Brewers cautious with speedster Gomez

Gomez looking forward to season, shares expectations

PHOENIX -- Brewers center fielder Carlos Gomez remained sidelined Sunday by back stiffness caused by a soft mattress at his Spring Training residence.

He has been sleeping on the floor and seeing improvement, manager Ron Roenicke said, and Dr. William Raasch was not particularly concerned after examining Gomez on Sunday morning. If Gomez still cannot play in Monday's game against the A's, he could see a number of at-bats in Minor League camp on Tuesday's off-day.

"It doesn't seem to bother him swinging, so that would probably be a good idea," Roenicke said. "It's more the bending over and arching back."

Last call

• Right-handed reliever Jairo Asencio, who had trouble acquiring a work visa in the Dominican Republic, finally made his Brewers debut on Sunday. He has a big arm but has found trouble in his career, having been suspended in 2010 after an investigation revealed he signed with the Braves under a false name -- Luis Valdez. In January, Asencio was kicked off his Dominican Winter League team for what the club described in a statement as attitude issues.

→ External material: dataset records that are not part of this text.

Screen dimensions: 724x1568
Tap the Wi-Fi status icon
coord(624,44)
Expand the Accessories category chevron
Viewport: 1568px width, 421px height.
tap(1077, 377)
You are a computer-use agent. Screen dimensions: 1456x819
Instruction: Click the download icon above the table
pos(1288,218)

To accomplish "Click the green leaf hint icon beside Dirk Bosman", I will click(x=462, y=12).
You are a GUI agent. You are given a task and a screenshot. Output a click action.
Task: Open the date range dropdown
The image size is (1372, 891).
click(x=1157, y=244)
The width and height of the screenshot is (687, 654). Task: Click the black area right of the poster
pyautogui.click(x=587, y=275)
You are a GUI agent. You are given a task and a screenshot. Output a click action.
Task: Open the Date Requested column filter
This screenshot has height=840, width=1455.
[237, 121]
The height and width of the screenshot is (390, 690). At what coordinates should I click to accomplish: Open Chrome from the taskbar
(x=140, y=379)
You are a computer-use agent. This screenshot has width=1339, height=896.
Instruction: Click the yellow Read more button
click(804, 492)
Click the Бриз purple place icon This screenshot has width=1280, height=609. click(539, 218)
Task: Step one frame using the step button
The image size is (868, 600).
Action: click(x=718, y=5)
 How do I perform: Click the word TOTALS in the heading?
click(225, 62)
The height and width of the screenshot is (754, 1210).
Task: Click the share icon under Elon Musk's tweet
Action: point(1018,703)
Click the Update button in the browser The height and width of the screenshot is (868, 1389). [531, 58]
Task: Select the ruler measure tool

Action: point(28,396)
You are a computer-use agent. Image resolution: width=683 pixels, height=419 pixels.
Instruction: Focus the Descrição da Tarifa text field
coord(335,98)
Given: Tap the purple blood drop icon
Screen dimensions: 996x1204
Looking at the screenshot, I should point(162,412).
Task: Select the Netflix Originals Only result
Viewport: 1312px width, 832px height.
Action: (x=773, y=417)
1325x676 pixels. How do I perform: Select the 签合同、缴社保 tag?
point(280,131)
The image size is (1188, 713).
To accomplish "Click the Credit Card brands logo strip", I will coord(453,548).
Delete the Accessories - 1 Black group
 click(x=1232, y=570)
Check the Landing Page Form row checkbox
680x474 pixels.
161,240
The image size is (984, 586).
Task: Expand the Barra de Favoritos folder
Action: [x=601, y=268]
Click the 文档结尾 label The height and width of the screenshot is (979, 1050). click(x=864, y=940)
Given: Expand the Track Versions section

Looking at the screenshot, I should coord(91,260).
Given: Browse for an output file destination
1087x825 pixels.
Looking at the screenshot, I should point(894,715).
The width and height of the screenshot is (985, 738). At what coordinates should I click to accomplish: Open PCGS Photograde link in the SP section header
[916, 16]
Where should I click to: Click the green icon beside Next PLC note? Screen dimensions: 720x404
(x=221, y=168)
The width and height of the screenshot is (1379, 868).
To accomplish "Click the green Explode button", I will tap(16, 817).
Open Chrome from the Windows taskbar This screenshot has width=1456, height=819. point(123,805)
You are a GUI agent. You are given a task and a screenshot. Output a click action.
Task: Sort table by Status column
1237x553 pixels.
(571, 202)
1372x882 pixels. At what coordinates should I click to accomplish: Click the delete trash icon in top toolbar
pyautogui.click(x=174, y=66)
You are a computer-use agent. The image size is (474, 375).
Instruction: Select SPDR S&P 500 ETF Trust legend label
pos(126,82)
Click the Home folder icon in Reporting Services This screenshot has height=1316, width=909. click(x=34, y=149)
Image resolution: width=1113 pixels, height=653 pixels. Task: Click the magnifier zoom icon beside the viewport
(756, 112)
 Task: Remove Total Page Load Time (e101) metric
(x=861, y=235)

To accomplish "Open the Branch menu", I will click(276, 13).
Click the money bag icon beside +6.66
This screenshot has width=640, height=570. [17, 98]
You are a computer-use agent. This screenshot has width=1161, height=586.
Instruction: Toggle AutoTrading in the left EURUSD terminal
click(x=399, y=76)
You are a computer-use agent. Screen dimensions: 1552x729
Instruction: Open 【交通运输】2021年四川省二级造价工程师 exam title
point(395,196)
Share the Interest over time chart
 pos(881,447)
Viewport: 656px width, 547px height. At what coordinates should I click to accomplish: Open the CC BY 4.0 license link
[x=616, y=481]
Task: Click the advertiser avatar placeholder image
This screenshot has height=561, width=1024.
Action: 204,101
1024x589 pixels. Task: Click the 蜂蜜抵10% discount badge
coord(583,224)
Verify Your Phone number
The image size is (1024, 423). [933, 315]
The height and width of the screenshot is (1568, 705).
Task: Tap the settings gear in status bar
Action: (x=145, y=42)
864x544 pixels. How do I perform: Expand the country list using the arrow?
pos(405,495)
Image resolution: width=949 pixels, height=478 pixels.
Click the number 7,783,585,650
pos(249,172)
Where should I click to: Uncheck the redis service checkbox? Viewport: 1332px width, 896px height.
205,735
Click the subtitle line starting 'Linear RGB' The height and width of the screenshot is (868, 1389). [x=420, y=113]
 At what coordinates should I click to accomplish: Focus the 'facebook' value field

Asencio made 30 appearances last season for the Indians and Cubs, positing a 3.07 ERA in 12 games with Chicago. In 2011 at Triple-A Gwinnett, a Braves affiliate, he led the league with 26 saves.

• Roenicke has been encouraged by third baseman Aramis Ramirez's at-bats since the veteran returned from a knee injury. Ramirez has asked to play most of the Brewers' remaining exhibition games.

"I just don't mean the results -- the ball is coming off his bat better," Roenicke said. "He's seeing the ball better, he's having better at-bats, and I'm hoping that will continue on into the season."

• The Brewers borrowed a total of 28 players from Minor League camp for Sunday's split-squad games against the Rockies and Padres, including outfielder Rene Tosoni, whom Roenicke mentioned as particularly impressive in his appearances this spring. The team discussed calling over outfielder Victor Roache, one of Milwaukee's first round Draft picks last year, but he has been dealing with a hamstring strain, Roenicke said.